Located on the Cañadón del Río Pinturas (Santa Cruz Province, Argentine Republic), the Cueva de las Manos was discovered by Expert Francisco P. Moreno in 1876, and constitutes one of the first testimonies of art cave paintings that are preserved to this day, with representations spanning more than 9,000 years, from the initial Holocene Period to the Postglacial.
The cave is 24 meters deep, 15 meters wide at its mouth, and about 10 meters high to the beginning of the visor. Precisely this visor, and the succession of projections and eaves that protect it from the harsh climate prevailing in the region, have been the fundamental points for its great state of conservation.

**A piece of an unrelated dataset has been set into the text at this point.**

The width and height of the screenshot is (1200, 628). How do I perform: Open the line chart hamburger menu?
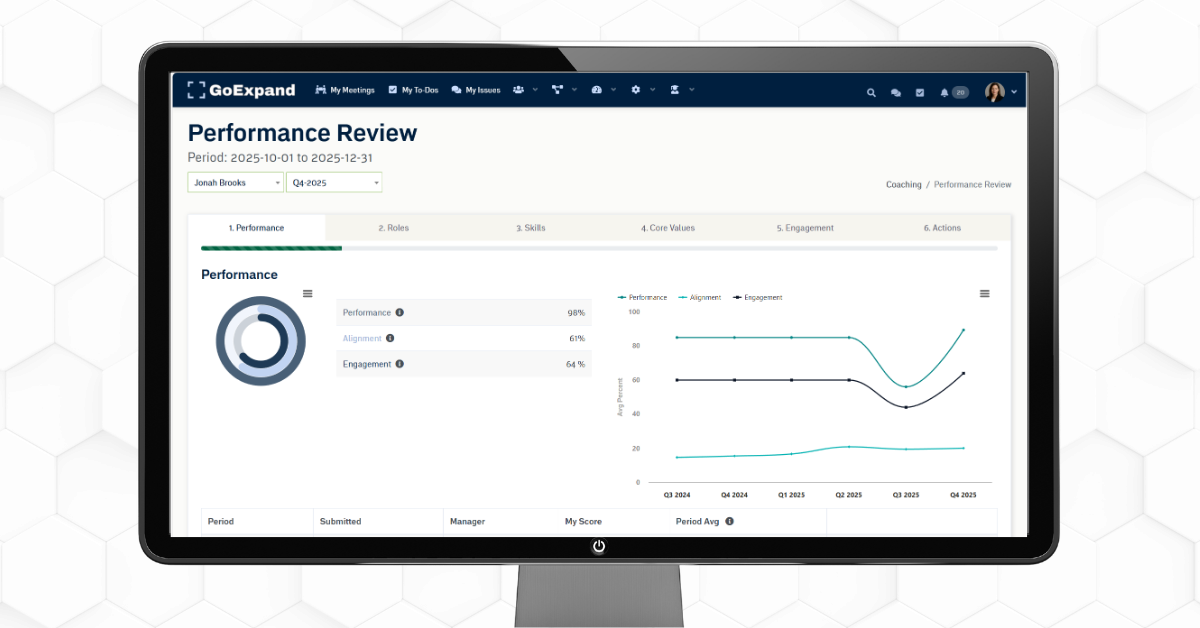[x=984, y=293]

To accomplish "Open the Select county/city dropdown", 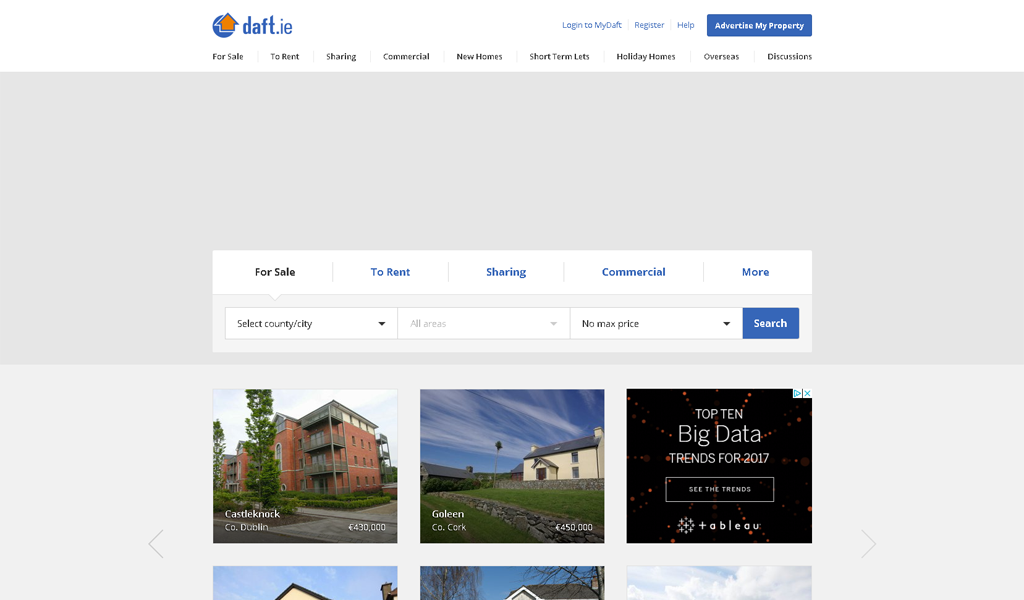I will (x=311, y=323).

Belonging to the Tehuelcehes Indians and their ancestors, who inhabited that area 13,000 years before Christ, the paintings have been classified into three main groups:
7730 BC to 5470 BC:
Representation of hands in negative on colored surfaces The raw material for these paintings was mostly hematin (red), manganese or charcoal (black) and limonite or yellow ocher (yellow), diluted with guanaco fat, urine or water.

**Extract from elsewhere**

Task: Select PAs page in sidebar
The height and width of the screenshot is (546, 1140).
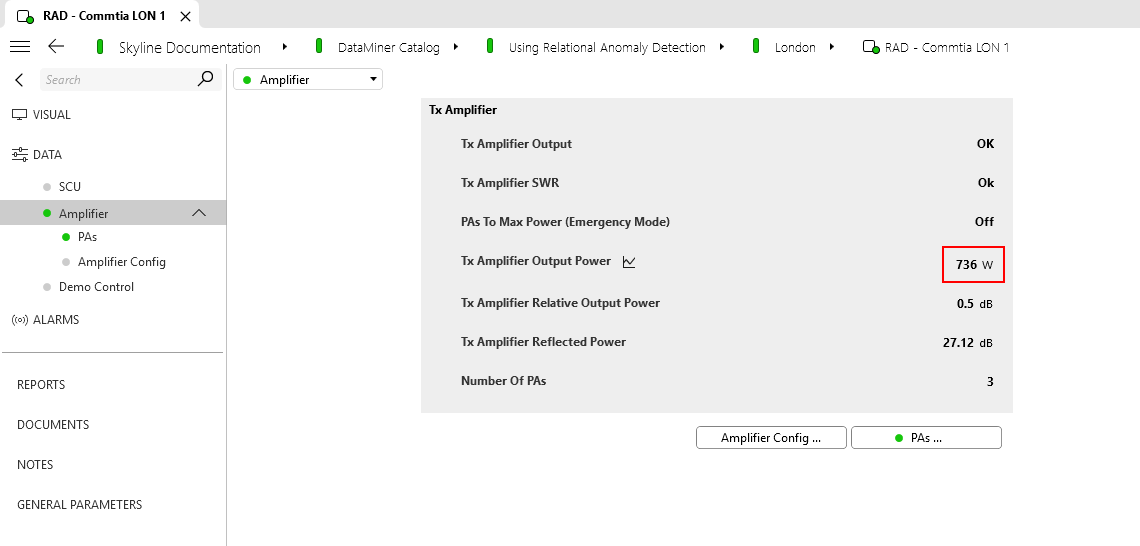Action: tap(87, 237)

Hunting scenes are also represented, with illustrations of human beings and guanacos. One of them portrays a group of men surrounding a herd of these animals, while another expresses thedisbanded from another herd through a canyon. The scenes stand out for their dynamism and the accuracy of the lines, particularly in the guanacos. The artist extends the detail even in a succession of thin lines, representing the trajectory of the projectiles, called lost balls, similar to the Bolas but, as his name indicates, not recoverable.
5430 BC to 1430 BC:
Already less dynamic, but despite this, these paintings represent an advance in the techniques used, by incorporating the color white (with the characteristic of being the first to use this color), and the red takes on more dark. The animal representation ceases to belong exclusively to guanacos, standing out the so-called "Matuasto", similar to the lizards of the region. The number of paintings of hands is increasing, largely left and including the forearm, even though female or children's hands are rare.
1430 BC to 1000 AD:
This last group represents linear human figures, and stands out for using a bright red. It incorporates abstraction in geometric drawings, triangles opposed by the vertex, long zig-zag lines, concentric circles, and others that reveal its lesser antiquity.
The techniques used in this painting are finger dragging, blowing, pen or brush, or impact (hitting with a paint-soaked object).
Apparently the purposes of these representations would be magical-religious practices conducive to fertility, reproduction,the success of the hunt, and ritual medicine.
Scenes with a large number of hands would express a supplication or prayer to superior forces, while hands near herds of animals would express a desire to capture them, as well as a request for an abundance of prey.